I do not think we need much research to say we supported the Northern Alliance against the Taliban, effectively support one side in a civil war, than we gave power to those warlords who assisted with funding and weapons us and threw them into Afghanistan’s political system- than we ask their Gov’t to end the corruption when we hand the warlords the contracts. Had we support a pluralistic Afghanistan and sincerely built its instititutions to strenghten rule of law and economy across the country- the Taliban would not have the influence it has now. I do not think we learned lessons from Vietnam, supporting one side against the other in a country’s civil war leads to failures.

Boris Sizemore April 11, 2011 at 9:59 pm

Joshua, I also enjoyed the article. However, I was not surprised that some families had insurgent relatives in Taliban based areas. I was more heartened to see that several of the sons had decided against all normal odds to support the Government against the wishes of the local trend. This was the surprise of the article to me.

The article beautifully portrayed the logic process that fighters use in choosing one side or the other. The description of Raffiq, the modernist, versus his Brother Gul, the little Mullah was compelling beyond words. Each brother had his own reasoning for fighting on opposing sides, yet the love they shared was undiminished.

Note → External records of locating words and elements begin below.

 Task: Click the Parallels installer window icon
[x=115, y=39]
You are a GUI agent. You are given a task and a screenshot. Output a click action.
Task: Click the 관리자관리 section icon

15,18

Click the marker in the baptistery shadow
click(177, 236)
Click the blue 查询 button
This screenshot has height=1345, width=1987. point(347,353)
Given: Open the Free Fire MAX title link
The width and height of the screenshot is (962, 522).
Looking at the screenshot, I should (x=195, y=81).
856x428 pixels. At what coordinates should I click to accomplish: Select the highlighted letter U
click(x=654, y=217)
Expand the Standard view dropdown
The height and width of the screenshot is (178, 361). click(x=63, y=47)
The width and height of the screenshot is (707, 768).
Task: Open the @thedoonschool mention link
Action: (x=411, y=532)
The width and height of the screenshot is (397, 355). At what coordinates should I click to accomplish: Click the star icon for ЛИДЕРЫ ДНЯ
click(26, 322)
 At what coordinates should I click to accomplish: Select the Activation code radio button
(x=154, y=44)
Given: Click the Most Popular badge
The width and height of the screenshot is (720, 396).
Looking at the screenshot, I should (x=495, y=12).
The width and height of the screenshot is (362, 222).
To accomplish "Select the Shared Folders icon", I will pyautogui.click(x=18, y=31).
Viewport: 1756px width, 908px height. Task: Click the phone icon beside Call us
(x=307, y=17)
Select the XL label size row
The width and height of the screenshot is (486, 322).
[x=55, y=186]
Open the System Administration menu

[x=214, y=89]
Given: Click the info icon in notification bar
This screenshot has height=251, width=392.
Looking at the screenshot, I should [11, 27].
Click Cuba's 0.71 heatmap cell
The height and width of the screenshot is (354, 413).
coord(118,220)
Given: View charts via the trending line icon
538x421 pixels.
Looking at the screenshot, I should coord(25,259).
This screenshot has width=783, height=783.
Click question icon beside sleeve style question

This is hardly a normal situation. I rarely find non unified family groups on one side or the other. Of course, it will happen particularly in contested areas where normal structures have been down graded over time. There is actually a “black sheep” term being used for family members that defy clan histories and allegiances.

This however remains a minority situation, though perhaps a growing one as these large families and their sons take into the tide of Afghan politics and current history.

It is rare that Afghans and their personal stories are discussed. I was so glad that Paltrow decided to present these young men and their situations within a conflict to a wide audience.

Grant April 12, 2011 at 1:12 pm

The war has already been going on for over thirty years, this is just a different part of one very long struggle.